By Sam Kaufman
A solid year-ending quarterly payment from Waste Control Specialists in September pushed the county’s take to over $1 million, according to county officials.
Through three quarters of the recently completed fiscal year, WCS had provided the county with $621,246 through a five percent surcharge on its low level radioactive waste disposal operation.
The September payment amounted to just over $454,000 for a yearly total of around $1.07 million.
County officials are anticipating the first check of the new fiscal year to arrive later this month.
Presently, a Legacy Fund comprised of a large chunk of WCS funds contains around $6 million, according to county officials.
The majority of the WCS funds—90 percent—go into the Legacy Fund for projects related to “public good,” while the other 10 percent is dedicated to the county’s Fund 39, they added.
The Community Legacy Committee, which began its operation last year, accepts project applications for possible WCS funding, before vetting the requests and potentially recommending them for commissioners court approval. Projects involving local governing entities and non-profit organizations can be accepted for WCS money, according to county officials.
The approximate $600,000 in Fund 39 is earmarked to offset costs for capital projects included in the county’s budget this year. Those projects include replacing the golf course’s irrigation system and covering the outdoor arena at the Andrews County Expo Arena.
Additionally, the county provides around $75,000 annually through Fund 39 for AeroCare air-med care for county residents, according to county officials.
The Legacy Fund total will be reduced some this year through approved projects that haven’t started.
County officials said the largest is $735,000 committed to building a new Andrews Food Pantry building and parking area on school district property across from Underwood Elementary.
Typically, the county receives more than $1 million annually through the surcharge on WCS’ Compact Landfill operation.
The largest quarterly check the county has received from WCS was slightly over $1 million in December 2014. On the other hand, the lowest quarterly check was $129,000 in December 2013, according to county officials.
WCS’ $72 million low-level radioactive waste disposal facility—comprised of the Compact Landfill and the much larger Federal Landfill—was financed through a unique county bond election that narrowly passed by three votes in 2009.
The company previously made annual payments of more than $7 million to cover bond debt. But WCS’ sale earlier this year to the J.F. Lehman Company resulted in the buyer providing funds to eventually pay off the remainder of the note, according to county officials.

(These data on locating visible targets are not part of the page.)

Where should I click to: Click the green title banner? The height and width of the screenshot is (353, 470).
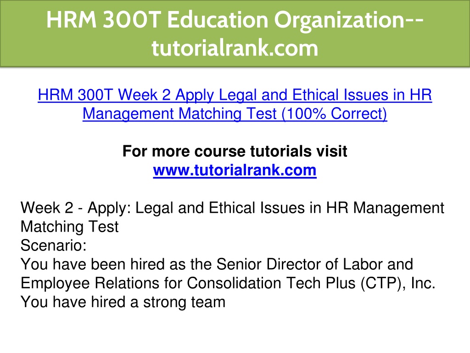tap(235, 33)
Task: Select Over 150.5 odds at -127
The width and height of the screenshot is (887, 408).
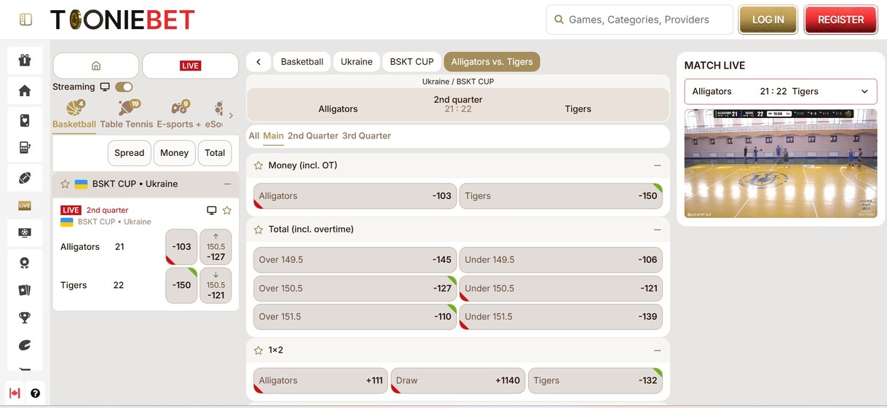Action: (355, 289)
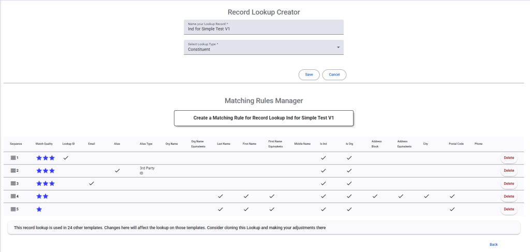Toggle Lookup ID checkmark in row 1
Image resolution: width=530 pixels, height=252 pixels.
[66, 157]
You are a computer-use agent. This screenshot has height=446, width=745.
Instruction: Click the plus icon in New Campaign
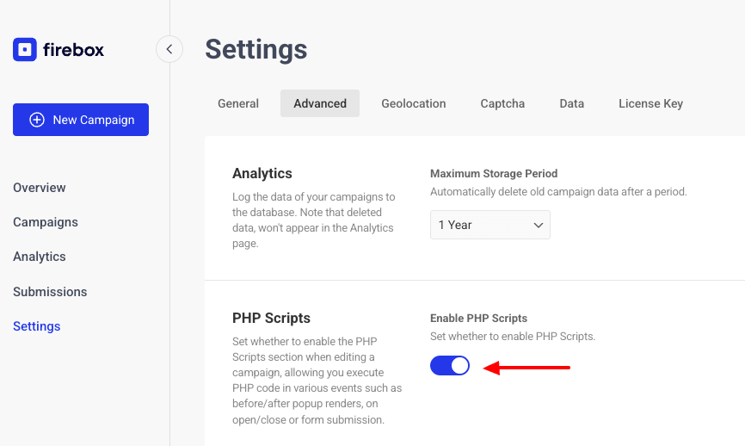click(x=37, y=120)
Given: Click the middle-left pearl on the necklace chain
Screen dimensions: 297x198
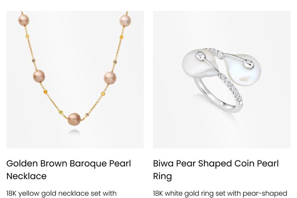Looking at the screenshot, I should tap(39, 76).
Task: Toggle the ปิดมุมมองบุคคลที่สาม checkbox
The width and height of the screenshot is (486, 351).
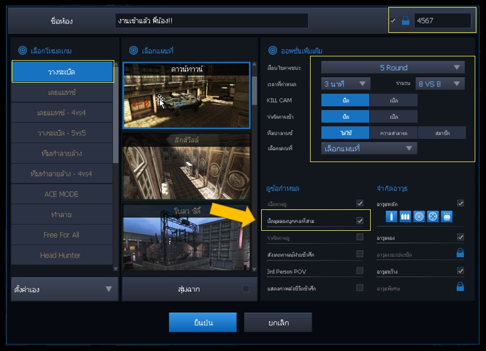Action: (x=360, y=221)
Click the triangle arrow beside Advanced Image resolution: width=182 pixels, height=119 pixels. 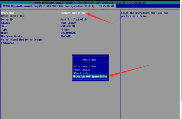(x=2, y=43)
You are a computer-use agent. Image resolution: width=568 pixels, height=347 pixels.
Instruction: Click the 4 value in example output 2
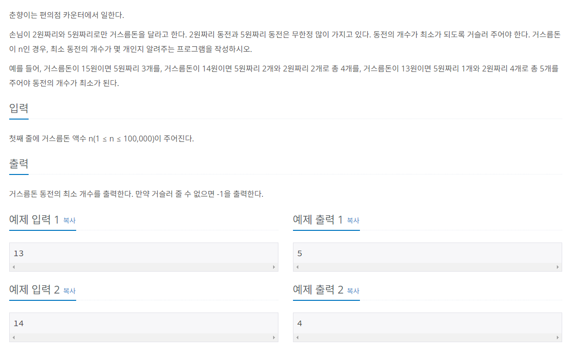[x=300, y=323]
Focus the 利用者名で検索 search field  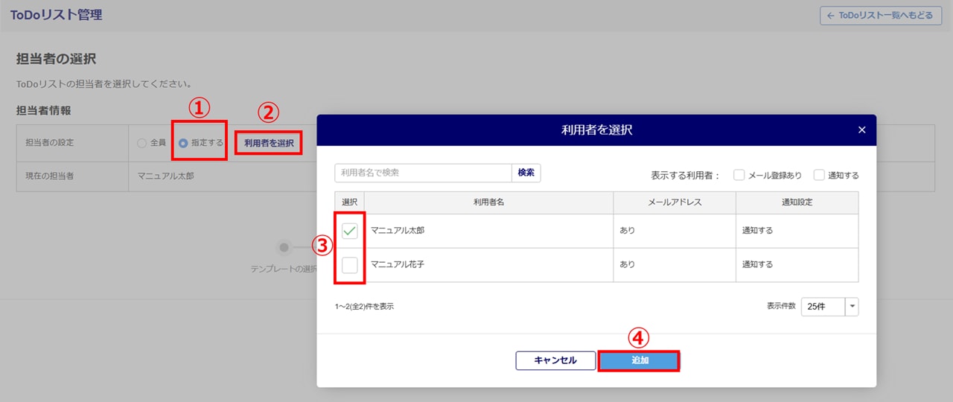pos(422,173)
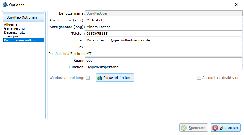Viewport: 244px width, 135px height.
Task: Enable the Windowsanmeldung checkbox
Action: pyautogui.click(x=88, y=78)
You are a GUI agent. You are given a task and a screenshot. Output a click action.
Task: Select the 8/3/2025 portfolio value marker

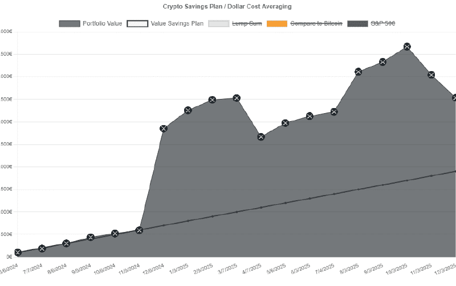(x=358, y=72)
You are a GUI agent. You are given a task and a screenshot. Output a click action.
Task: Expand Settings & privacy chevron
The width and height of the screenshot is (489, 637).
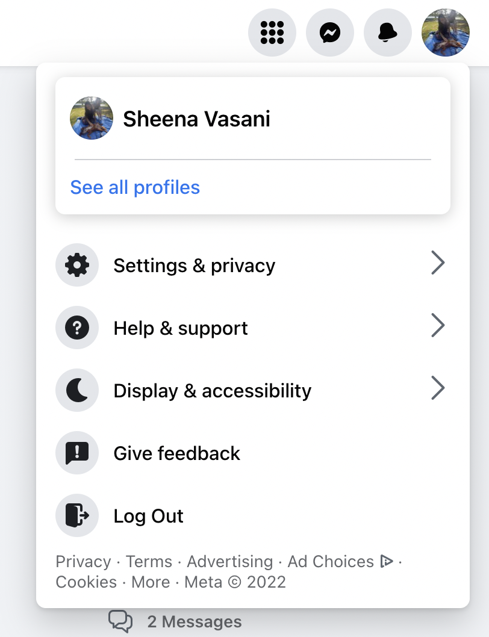point(438,263)
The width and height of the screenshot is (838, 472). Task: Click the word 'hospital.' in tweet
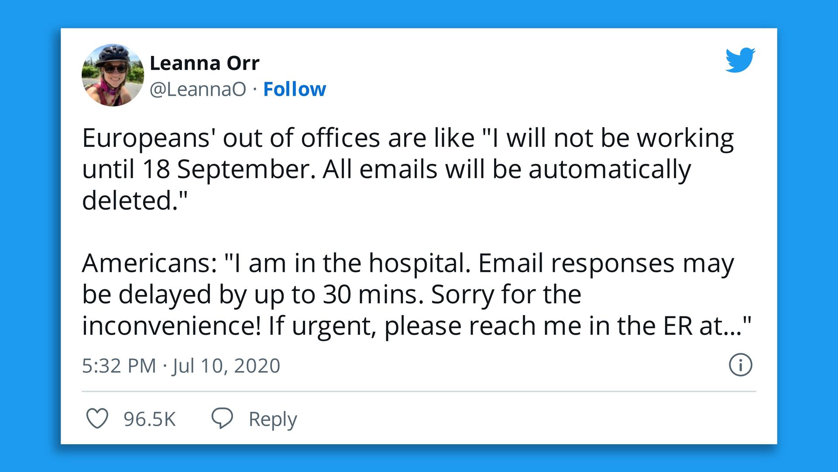point(419,264)

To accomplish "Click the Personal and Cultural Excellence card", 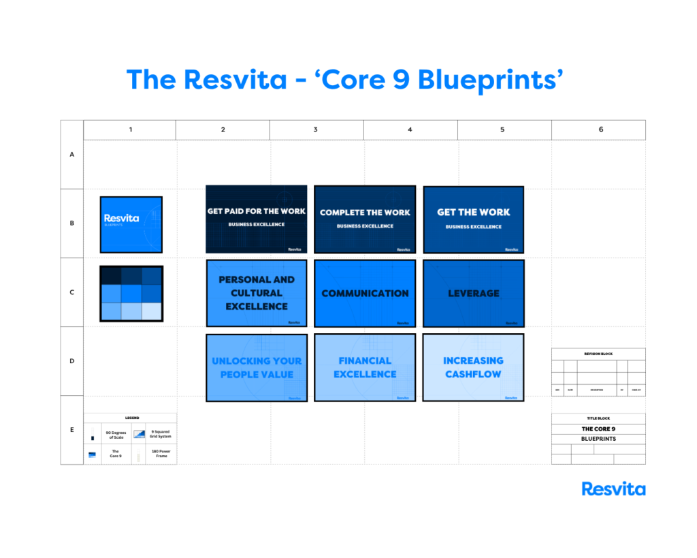I will coord(256,293).
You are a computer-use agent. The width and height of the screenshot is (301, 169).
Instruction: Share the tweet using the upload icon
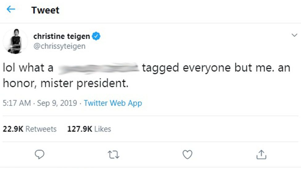[261, 154]
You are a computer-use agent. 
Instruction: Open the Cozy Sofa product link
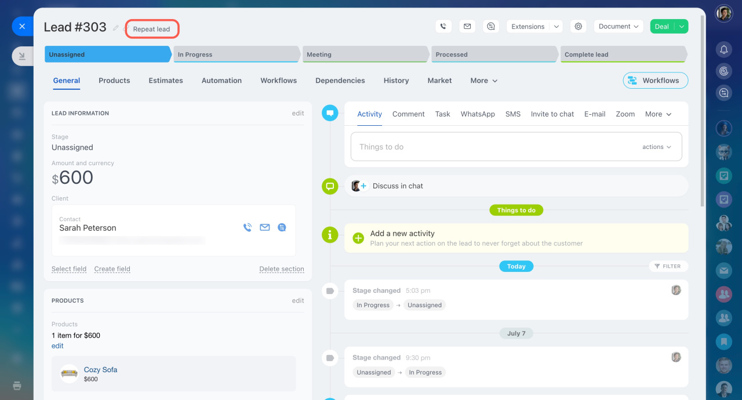100,370
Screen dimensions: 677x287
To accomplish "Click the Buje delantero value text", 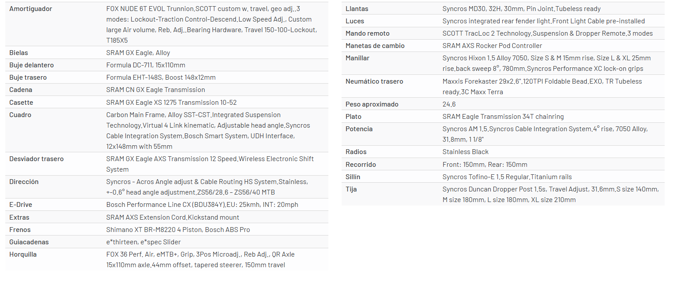I will [x=145, y=65].

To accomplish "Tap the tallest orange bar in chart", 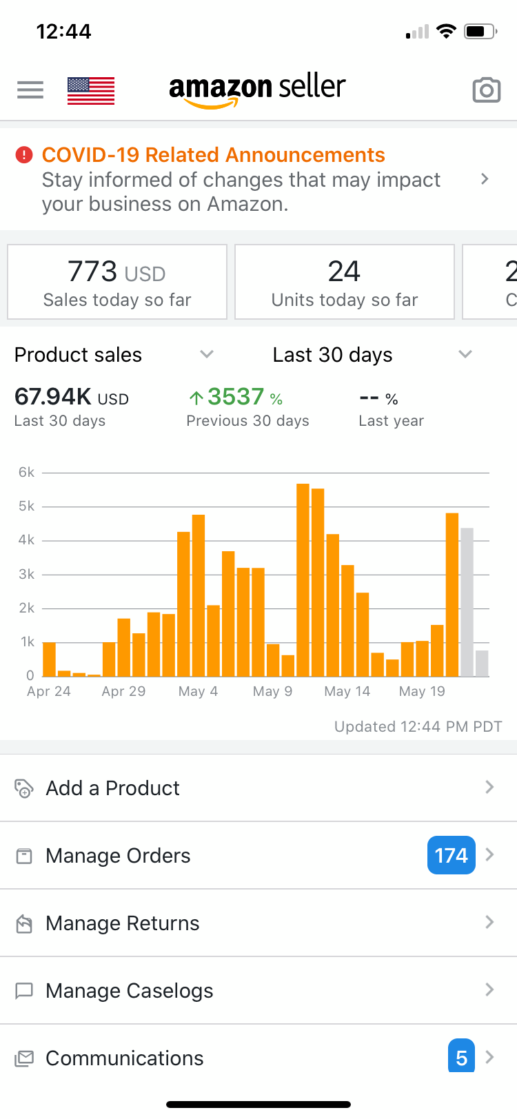I will click(303, 579).
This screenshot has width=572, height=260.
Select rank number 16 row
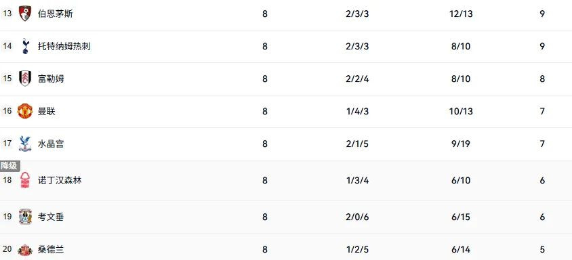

WCS’ Compact Landfill, which has been in operation for more than seven years, can accept waste from customers inside the Texas-Vermont Compact and from those in more than 30 other states through Compact Commission action.
Initially, state legislators approved a five percent surcharge on WCS’ Compact Landfill to go to the county and a larger percentage to the state. But legislators approved reducing the state’s cut during the last session, which, at the time, was expected to increase business to the Compact Landfill due to decreased taxing.
However, it appears through the revenue generated from the county’s take that the Compact Landfill’s business actually decreased last fiscal year.